[3−13]
父親と子供たちが制御ルームに戻ってくるのと観測窓の外が明るくなるのとが一緒だった。そこはふたつの雲の山脈に挟まれたような場所で頭上にはジオデシックの編目越しに薄暗くなった紺碧の空と幾つか星も見えた。
「だいじょうぶ?」
「ああ、子供たちなら元気だよ」
「よかった。こちらもどうやら逃げ切れたみたいよ。周囲にそれらしい影はないわ」
ウィリアムは安堵のため息をついた。
「あるいはいまのが一番懸念していた事態だったかも知れないな。まあ、無事にすんでよかったよ。たぶんもうあの場所にもどることもないだろう」
「いつのまにやらちょっと明るくなっているわね」
「うん……雲のなかにいる間に日付がかわってしまったんだ。はや夜半をすぎて早朝だよ。探検開始二日目だな」
真夜中でも完全に暗くなることのないこの世界では黄昏から朝焼けへと一足飛びに変わってしまうかのようだった。夜のない世界――なんだか損をしたような気分だ、とウィリアムは思った。

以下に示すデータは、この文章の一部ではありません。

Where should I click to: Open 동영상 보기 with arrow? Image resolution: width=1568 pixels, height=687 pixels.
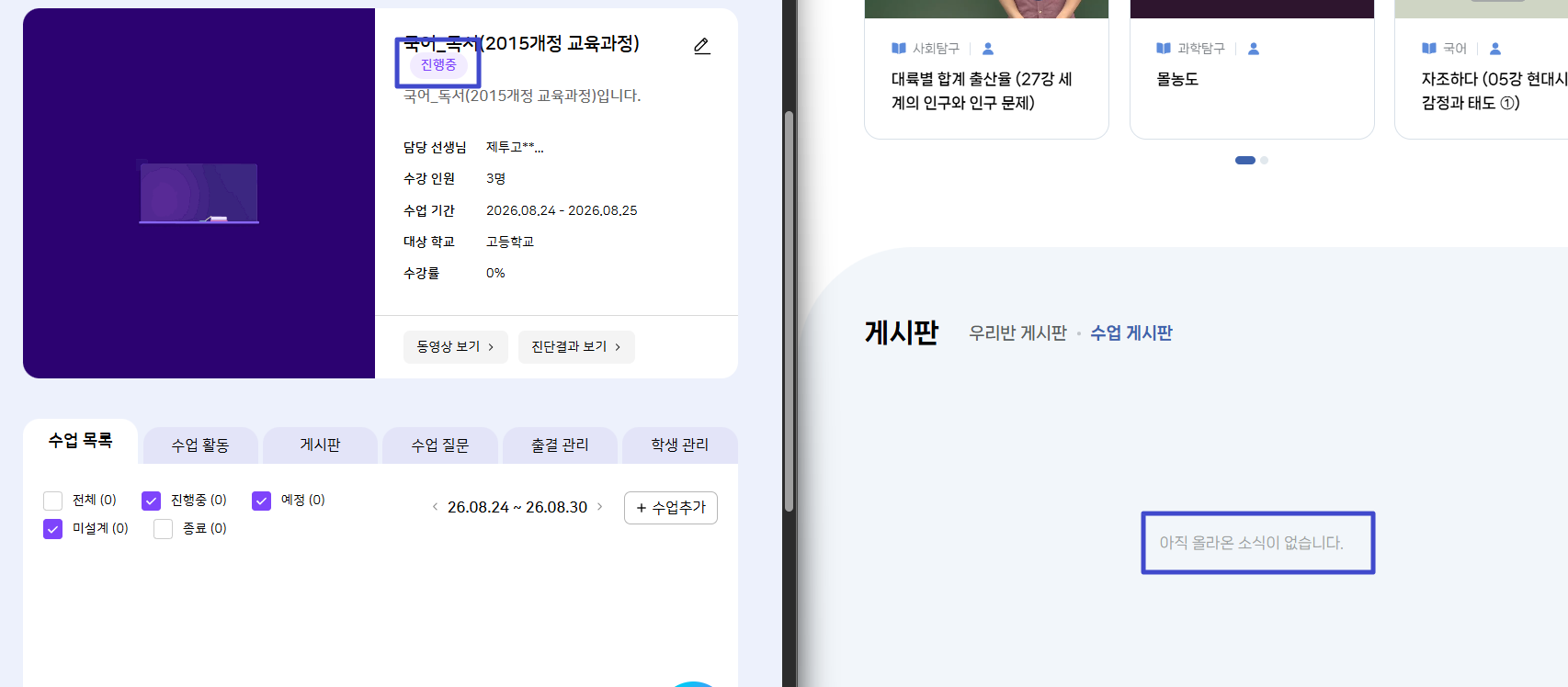(x=456, y=347)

「いまの雲の中での操船で姿勢制御用の推進剤をずいぶん使っちゃったわ。補給しなくては」
「見てご覧――あそこにいくつか水球が溜っている場所があるだろ。あそこへ行って水をわけてもらおう」
「わけてもらおう、か――まるで旅の途中で立ち寄る谷間の村じゃないの」
「なんだかひと波乱乗り越えてすっかりこの世界の住人になった気分だよ」
目的地に到着するまえにふたたび雲にまとわりつかれることを心配したが、むしろあたりは急速に晴れわたりつつあった。気がつかないうちに大気の循環が『サガ』を乱流の外へと運んでいたのだ。ふりかえると例の『イレギュラー』もかなり遠くに離れている。